An era where information is power. Information that flows through a global network known as the MATRIX. That’s what the game’s prologue said, and Amanda wondered how much its creators had known about the secrets that surround us—or how much we all subconsciously sense.
"I’m already hearing voices. It’s definitely time for bed, Ranger," she said. "It’s almost witching hour. What do you think? Gotta pee? Sorry, Ranger, can’t offer you a lush meadow like in your dreams. Just a sad city tree where a hundred other dogs have already peed. But it’s better than nothing, right? I wish you could come with me."
----------------------------------------
There was something strange about that night, a quarter hour before midnight.
She felt no joy for her birthday. None at all.
Only an uneasy dread.
Was it just the trip tomorrow making her stomach turn?

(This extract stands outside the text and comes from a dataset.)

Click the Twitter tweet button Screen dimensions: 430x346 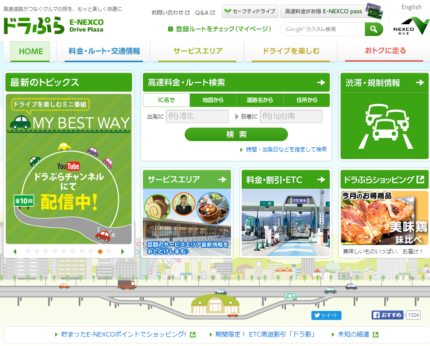(326, 315)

And despite the inner tension, an overwhelming drowsiness washed over her, tempting her with sweet promises... the biggest one: screw brushing your teeth, just go to sleep.
She stumbled through her parents’ apartment, feeling flooded by a sea of dark emotions. A wave of longing and sorrow. Ranger would wither here in New York. A lonely dog’s life, with no adventure. Just three walks a day to a small patch of grass, doing his business, then spending the rest of the day stuck in the apartment. And her? She’d get to see the world. Explore an unfamiliar part of it. Was that fair?

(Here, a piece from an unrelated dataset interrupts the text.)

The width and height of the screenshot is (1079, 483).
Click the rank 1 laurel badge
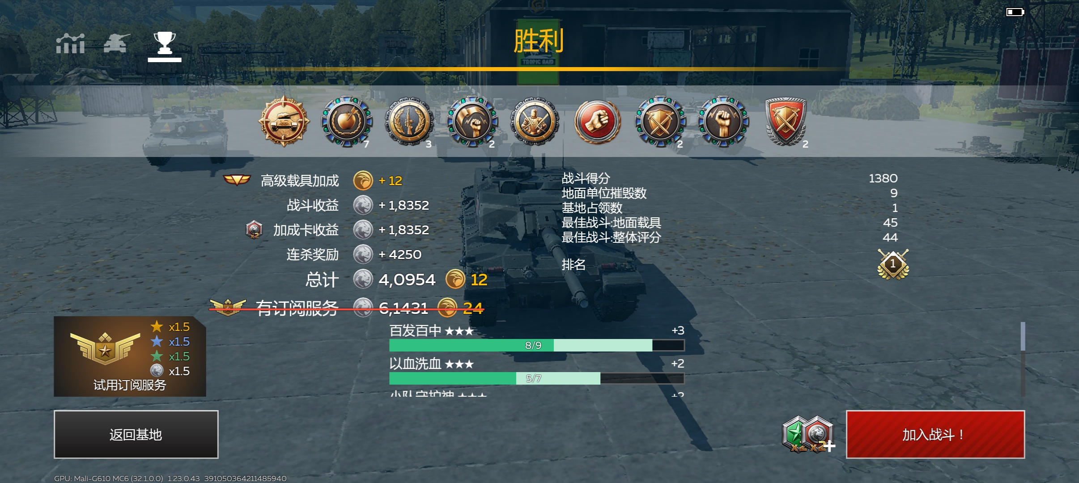pyautogui.click(x=893, y=264)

She took off her jacket and sweatpants. Ranger lay beside her on the bed. She stroked his soft fur, wondering if she could simply bring him along.
Simply.
As if.
As if anything in life were simple.
She managed to put on her gaming headphones—yes, the ones with playful cat ears, and yes, of course, with blinking LEDs. Tacky, but damn cool.
As always before bed, she connected her magic "Escape Reality" playlist via Bluetooth and snuggled under the blanket, a hand resting on Ranger’s warm, soft fur. Puppies needed their sleep. Teens didn’t. With four hours left until her alarm, Amanda closed her eyes and was instantly on a park bench under the branches of an elm, in the heart of golden autumn. It was always the same cemetery when one of her nightmares began, and she’d hoped tonight she might finally have a peaceful dream.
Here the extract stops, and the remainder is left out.